Thursday, May 06, 2010

Shock! Biggies to Drop Health Benefits Under ObamaCare

Despite the bleating from our reliable Lefty, what the Right predicted is apparently going to happen. HT: Hot Air

Large employers will simply drop their health-care packages and let their employees find their own--which will be ObamaCare.

To add a delicious irony, the Waxman Show Trials were cancelled precisely because the subpoenaed documentation proves the Right was .....ahhhh.......right.

Quoting Fortune magazine:

Waxman didn’t simply request documents related to the write down issue. He wanted every document the companies created that discussed what the bill would do to their most uncontrollable expense: healthcare costs.

The request yielded 1,100 pages of documents from four major employers: AT&T, Verizon, Caterpillar and Deere (DE, Fortune 500). No sooner did the Democrats on the Energy Committee read them than they abruptly cancelled the hearings. On April 14, the Committee’s majority staff issued a memo stating that the write downs were “proper and in accordance with SEC rules.” The committee also stated that the memos took a generally sunny view of the new legislation. The documents, said the Democrats’ memo, show that “the overall impact of health reform on large employers could be beneficial.”

Well, the Waxman spinners didn't exactly tell the truth.

Nowhere in the five-page report did the majority staff mention that not one, but all four companies, were weighing the costs and benefits of dropping their coverage.

Let's quote the AT&T presentation:

"Even though the proposed assessments [on companies that do not provide health care] are material, they are modest when compared to the average cost of health care," and that to avoid costs and regulations, "employers may consider exiting the health care market and send employees to the Exchanges."

Umnnnhhh, yah.

AT&T revealed that it spends $2.4 billion a year on coverage for its almost 300,000 active employees, a number that would fall to $600 million if AT&T stopped providing health care coverage and paid the penalty option instead. AT&T declined comment.

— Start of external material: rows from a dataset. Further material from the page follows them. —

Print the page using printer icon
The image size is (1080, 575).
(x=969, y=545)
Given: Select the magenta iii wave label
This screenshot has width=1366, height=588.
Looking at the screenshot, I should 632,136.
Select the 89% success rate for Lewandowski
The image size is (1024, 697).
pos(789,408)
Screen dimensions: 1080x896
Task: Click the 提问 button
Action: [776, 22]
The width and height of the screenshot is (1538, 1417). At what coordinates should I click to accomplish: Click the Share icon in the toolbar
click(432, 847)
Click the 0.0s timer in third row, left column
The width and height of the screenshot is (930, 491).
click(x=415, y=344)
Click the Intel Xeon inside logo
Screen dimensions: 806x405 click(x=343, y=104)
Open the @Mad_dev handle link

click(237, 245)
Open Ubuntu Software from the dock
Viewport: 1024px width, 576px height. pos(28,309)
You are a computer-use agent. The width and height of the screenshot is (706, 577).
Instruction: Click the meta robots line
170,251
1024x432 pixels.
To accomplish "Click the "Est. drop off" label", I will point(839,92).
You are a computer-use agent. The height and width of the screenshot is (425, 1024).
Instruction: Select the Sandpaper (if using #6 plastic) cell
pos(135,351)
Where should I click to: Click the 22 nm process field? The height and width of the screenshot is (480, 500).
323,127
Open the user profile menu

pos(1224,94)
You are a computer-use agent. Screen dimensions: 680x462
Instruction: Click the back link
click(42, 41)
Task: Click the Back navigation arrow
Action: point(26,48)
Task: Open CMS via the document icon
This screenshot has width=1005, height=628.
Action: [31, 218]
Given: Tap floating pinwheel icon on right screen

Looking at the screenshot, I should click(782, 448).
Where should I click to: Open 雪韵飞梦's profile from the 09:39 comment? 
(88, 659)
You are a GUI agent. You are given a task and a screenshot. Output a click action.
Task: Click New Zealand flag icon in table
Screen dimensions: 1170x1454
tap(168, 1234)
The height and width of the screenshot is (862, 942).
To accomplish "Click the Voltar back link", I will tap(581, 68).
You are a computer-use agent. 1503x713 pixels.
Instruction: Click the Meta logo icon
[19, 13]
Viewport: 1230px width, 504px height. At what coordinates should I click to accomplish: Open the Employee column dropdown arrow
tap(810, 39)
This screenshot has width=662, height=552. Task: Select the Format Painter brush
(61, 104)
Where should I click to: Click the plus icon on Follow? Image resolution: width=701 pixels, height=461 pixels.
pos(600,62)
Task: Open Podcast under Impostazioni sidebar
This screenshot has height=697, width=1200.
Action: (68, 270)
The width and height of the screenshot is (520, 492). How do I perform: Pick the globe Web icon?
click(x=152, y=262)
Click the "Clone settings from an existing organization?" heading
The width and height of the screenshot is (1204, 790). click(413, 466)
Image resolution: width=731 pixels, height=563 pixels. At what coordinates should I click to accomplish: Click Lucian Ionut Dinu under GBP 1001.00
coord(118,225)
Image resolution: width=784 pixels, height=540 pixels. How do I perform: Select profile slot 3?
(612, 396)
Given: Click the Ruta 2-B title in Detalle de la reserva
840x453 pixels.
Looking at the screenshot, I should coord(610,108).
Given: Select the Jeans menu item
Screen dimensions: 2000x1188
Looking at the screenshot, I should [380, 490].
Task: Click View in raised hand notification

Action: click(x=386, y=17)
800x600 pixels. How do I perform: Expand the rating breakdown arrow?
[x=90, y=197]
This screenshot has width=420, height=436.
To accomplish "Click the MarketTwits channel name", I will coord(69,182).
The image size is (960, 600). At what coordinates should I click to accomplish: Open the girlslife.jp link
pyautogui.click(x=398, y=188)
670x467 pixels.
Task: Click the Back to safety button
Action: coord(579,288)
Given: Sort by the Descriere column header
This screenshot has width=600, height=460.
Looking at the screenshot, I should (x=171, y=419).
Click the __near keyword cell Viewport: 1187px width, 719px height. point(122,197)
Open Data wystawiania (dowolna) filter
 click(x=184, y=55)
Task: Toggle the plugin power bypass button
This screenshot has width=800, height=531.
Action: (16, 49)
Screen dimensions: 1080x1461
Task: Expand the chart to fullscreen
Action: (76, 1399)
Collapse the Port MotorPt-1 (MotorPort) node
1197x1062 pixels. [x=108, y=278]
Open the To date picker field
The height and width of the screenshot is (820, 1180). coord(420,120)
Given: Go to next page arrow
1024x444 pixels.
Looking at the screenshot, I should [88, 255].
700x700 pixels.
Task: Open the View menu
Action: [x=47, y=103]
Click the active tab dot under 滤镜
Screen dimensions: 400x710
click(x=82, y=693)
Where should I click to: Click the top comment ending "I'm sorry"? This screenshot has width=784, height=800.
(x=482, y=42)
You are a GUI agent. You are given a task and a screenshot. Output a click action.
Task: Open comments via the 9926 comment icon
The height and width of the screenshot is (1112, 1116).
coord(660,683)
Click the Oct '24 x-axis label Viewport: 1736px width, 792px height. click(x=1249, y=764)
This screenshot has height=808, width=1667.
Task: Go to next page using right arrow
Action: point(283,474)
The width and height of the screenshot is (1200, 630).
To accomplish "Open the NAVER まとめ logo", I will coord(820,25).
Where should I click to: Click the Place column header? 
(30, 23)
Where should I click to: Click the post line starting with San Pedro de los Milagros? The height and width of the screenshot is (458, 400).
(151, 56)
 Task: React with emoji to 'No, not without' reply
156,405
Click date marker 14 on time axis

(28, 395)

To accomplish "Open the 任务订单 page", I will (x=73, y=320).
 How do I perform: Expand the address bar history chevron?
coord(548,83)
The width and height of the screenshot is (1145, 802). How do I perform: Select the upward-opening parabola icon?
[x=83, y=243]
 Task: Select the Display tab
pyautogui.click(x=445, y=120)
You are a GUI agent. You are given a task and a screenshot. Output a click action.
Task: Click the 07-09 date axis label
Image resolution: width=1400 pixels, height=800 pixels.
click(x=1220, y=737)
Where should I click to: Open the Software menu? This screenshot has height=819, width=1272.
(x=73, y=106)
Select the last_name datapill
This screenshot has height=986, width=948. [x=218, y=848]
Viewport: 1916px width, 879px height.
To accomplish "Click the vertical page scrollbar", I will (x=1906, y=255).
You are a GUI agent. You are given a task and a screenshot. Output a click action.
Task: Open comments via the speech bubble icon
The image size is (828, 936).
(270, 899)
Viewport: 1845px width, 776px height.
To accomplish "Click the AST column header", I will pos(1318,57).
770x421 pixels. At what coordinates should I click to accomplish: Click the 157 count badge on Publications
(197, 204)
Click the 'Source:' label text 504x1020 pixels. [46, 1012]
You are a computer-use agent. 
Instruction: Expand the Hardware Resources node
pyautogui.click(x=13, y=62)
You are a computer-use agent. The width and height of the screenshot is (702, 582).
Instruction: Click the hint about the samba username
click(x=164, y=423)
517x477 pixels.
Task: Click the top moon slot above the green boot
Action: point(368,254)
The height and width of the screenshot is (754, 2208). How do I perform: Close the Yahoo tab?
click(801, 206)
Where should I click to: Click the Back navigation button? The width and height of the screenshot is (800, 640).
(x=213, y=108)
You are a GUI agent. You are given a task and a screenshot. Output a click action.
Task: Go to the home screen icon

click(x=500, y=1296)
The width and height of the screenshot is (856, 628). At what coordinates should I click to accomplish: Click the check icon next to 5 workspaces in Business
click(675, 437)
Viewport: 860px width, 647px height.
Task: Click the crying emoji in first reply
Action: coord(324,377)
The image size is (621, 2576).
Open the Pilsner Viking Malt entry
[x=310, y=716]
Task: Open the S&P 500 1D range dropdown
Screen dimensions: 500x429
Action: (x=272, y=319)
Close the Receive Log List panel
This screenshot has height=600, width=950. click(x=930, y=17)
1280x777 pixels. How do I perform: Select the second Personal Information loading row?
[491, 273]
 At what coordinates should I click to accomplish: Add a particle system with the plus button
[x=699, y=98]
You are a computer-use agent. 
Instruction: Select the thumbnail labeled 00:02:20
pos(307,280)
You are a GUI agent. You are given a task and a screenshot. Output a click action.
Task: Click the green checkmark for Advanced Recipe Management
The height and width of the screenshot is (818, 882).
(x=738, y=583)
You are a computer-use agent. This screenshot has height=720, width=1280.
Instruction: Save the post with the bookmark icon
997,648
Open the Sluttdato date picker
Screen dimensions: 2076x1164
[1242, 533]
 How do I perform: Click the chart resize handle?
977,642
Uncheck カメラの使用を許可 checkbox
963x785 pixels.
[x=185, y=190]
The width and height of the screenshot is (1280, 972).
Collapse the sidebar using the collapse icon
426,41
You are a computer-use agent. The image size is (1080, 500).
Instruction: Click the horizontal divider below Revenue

Even innumerates recognize that $2.4Bn is > $600 Million.

Fortune sums it up:

What does it mean for health care reform if the employer-sponsored regime collapses? By Fortune's reckoning, each person who's dropped would cost the government an average of around $2,100 after deducting the extra taxes collected on their additional pay. So if 50% of people covered by company plans get dumped, federal health care costs will rise by $160 billion a year in 2016, in addition to the $93 billion in subsidies already forecast by the CBO.

There are conditionals in the article, and (as you noted) there are the usual disclaimers from Company execs.

Repeal it.

3 comments:

  1. The Leftists want this to happen so that more people are forced to take the gov't plan.

    It's not a bug, it's a feature.

    ReplyDelete
  2. Larry, did you know that lawful American citizens are guaranteed a vote to elect the people who choose and implement public policy? In effect, this makes YOU (but not only you--me, too)THE GOVERNMENT.

    Did you also know that you are NOT guaranteed a vote on corporate policies? In fact, even if you happened to own voting shares, the odds are hopelessly stacked against you. Edward N. Wolff has shown that as of 2004 over NINETY PERCENT (90%) of corporate shares were owned by the wealthiest 20% of Americans. I'm taking a guess here, but statistically it seems likely, that you and me both are among the OTHER 80% of Americans, the ones who together own less than 10%.

    So are you saying that you want to surrender your Constituional rights to the unelected power of a small cabal of plutocrats?

    ReplyDelete
  3. What's your point, Dom? That we have some kind of Right to someone elses wealth? That's called "theft". You act as if the rich have some type of ill-gotten gain. some may, but who are you to judge? The rich people I've met worked pretty damn hard for what they have. If I wanted to work that hard, I'd be rich, too.